Jim Hughes grew up on a farm in Fairfield County, Ohio. His parents came from Gallia County, Ohio. He did a stint in the Navy, married Kay Yvonne Wagner in 1960, and went to night school at Ohio State University. Soon he became an actuary for the Blue Cross health insurance organization. He and Kay built a home in Columbus Ohio, and had two sons, James J. Hughes and Thad Hughes. They divorced in 1975, and Jim soon married his high school sweetheart, Rosemary Leist. He was working for the Blue Cross of Western Pennsylvania when he developed cancer and died.

Jim became an atheist in his early twenties, and he maintained a consistently sceptical and humanistic outlook throughout his life. He was active in movements for dignity in dying, national health insurance, and a non-imperialist U.S. foreign policy. He was an occasional member of the Unitarian-Universalist Church.

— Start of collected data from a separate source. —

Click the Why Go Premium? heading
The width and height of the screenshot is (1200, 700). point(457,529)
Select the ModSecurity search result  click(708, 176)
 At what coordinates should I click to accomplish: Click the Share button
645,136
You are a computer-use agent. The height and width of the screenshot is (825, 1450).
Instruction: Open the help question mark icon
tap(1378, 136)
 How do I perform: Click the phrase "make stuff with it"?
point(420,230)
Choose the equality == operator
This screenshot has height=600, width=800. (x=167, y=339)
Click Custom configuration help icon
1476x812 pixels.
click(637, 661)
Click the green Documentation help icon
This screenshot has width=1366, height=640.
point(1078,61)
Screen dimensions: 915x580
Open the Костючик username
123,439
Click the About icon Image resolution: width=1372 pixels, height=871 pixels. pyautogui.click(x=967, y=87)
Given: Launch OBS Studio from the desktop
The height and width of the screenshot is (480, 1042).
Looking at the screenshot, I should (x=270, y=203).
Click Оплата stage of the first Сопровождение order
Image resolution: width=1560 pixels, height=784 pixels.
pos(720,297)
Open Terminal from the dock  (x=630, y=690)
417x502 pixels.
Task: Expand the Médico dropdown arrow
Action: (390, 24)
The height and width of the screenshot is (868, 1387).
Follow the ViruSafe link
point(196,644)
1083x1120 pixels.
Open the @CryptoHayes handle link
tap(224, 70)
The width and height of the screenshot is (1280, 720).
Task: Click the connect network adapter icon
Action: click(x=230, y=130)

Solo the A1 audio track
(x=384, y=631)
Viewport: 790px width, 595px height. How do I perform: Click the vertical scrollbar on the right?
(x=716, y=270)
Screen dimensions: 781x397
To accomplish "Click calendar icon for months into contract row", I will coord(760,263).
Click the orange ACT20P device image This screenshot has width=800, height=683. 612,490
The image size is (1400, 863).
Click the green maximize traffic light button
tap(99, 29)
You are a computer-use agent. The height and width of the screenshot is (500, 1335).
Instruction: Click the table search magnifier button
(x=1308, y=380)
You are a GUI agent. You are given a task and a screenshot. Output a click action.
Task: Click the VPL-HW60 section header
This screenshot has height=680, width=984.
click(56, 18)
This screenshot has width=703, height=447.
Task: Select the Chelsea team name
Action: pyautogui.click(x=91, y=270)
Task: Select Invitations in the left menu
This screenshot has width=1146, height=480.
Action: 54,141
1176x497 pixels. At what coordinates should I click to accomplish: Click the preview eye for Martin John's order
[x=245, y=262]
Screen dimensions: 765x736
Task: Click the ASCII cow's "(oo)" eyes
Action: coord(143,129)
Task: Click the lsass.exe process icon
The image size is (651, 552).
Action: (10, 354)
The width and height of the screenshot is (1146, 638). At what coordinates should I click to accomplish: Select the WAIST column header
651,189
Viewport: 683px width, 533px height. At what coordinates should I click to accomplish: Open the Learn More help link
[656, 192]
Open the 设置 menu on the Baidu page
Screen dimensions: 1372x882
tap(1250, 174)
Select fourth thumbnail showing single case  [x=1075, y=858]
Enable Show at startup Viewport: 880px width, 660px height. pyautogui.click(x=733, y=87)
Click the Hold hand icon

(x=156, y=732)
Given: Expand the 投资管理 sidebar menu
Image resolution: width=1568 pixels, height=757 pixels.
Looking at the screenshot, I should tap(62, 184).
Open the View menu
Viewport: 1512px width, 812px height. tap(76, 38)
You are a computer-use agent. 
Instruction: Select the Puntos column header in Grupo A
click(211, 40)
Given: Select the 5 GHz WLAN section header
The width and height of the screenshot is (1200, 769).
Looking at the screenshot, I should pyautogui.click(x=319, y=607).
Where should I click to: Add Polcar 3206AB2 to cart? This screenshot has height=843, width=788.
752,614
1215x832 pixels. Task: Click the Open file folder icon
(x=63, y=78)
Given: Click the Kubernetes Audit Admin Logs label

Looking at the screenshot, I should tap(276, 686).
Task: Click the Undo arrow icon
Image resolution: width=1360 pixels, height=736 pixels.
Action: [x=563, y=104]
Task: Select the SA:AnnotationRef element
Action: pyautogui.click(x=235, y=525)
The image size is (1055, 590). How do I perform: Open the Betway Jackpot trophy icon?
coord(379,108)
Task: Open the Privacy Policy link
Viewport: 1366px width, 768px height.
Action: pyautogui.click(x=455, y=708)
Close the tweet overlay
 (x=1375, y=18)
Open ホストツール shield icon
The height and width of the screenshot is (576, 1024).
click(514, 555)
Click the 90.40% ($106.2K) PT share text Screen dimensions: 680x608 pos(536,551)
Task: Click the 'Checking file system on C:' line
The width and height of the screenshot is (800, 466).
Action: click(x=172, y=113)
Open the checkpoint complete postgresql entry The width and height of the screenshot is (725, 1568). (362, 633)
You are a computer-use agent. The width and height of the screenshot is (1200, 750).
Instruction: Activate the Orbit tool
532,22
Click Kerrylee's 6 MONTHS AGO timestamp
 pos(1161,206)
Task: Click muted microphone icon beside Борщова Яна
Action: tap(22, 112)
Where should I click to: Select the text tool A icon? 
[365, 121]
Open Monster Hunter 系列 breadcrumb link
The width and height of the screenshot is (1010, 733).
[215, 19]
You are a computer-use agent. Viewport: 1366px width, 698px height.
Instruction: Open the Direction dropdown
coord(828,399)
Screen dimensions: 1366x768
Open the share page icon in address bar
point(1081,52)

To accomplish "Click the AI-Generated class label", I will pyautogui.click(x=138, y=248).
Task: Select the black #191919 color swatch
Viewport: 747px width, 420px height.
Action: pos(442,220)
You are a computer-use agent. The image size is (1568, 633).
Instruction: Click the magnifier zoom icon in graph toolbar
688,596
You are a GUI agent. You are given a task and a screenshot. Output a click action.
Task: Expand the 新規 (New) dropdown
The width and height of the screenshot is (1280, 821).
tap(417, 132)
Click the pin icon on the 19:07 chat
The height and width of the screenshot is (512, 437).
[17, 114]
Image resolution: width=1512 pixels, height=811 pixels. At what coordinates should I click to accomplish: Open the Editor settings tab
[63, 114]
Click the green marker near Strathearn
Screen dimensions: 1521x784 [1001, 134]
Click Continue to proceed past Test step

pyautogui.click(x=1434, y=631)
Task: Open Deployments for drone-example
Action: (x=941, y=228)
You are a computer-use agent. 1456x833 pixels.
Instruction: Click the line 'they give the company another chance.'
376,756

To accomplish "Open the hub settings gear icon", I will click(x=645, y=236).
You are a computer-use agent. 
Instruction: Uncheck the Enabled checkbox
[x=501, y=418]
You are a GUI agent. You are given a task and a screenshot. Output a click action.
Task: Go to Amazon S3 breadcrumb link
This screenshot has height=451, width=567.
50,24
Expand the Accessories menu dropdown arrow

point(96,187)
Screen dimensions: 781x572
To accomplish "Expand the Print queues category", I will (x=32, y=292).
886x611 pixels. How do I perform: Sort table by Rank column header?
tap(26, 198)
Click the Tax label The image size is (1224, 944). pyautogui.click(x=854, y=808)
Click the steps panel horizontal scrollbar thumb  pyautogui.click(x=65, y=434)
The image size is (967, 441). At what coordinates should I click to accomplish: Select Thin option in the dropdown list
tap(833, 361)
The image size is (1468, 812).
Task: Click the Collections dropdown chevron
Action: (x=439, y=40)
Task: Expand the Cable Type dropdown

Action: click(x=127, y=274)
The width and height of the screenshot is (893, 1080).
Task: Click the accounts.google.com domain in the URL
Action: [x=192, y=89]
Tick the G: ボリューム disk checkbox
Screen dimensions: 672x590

Jim's two favorite authors were Mark Twain and Joseph Conrad. These two quotes give some of the flavor of Jim's outlook on life in his last year. After all, Jim's career was the calculation of the statistical incidence of disease, death and disability as it afflicted Midwesterners...

    Droll thing life is - that mysterious arrangement of merciless logic for a futile purpose. The most you can hope from it is some knowledge of yourself - that comes too late - a crop of unextinguishable regrets. I have wrestled with death. It is the most unexciting contest you can imagine. It takes place in an impalpable greyness, with nothing underfoot, with nothing around, without spectators, without clamour, without glory, without the great desire for victory, without the great fear of defeat, in a sickly atmosphere of tepid scepticism, without much belief in your own right, and still less in that of your adversary.

- Joseph Conrad


    The human being is a machine. An automatic machine. It is composed of thousands of complex and delicate mechanisms which perform their functions harmoniously and perfectly, in accordance with laws derived for their governance, and over which the man himself has no authority, no mastership, no control. For each one of these thousands of mechanisms the Creator has planned an enemy, whose office is to harass it, pester it, persecute it, damage it, afflict it with pains, and miseries, and ultimate destruction. Not one has been overlooked.

    From cradle to grave these enemies are always at work; they know no rest, night or day. They are an army; an organized army; a besieging army; an army that is alert, watchful, eager, merciless; an army that never relents, never grants a truce...It is the Creator's Grand Army, and he is the Commander-in-Chief. Along its battlefront its grisly banners wave their legends in the face of the sun: Disaster, Disease and the rest.

    Disease! That is the main force, the diligent force, the devastating force! It attacks the infant the moment it is born; it furnishes it one malady after another; croup, measles, mumps, bowel troubles, teething pains, scarlet fever, and other childhood specialties.

    With these facts before you will you now try to guess man's chiefest pet name for this ferocious Commander-in-Chief? I will save you the trouble - but you must promise not to laugh. It is Our Father in Heaven!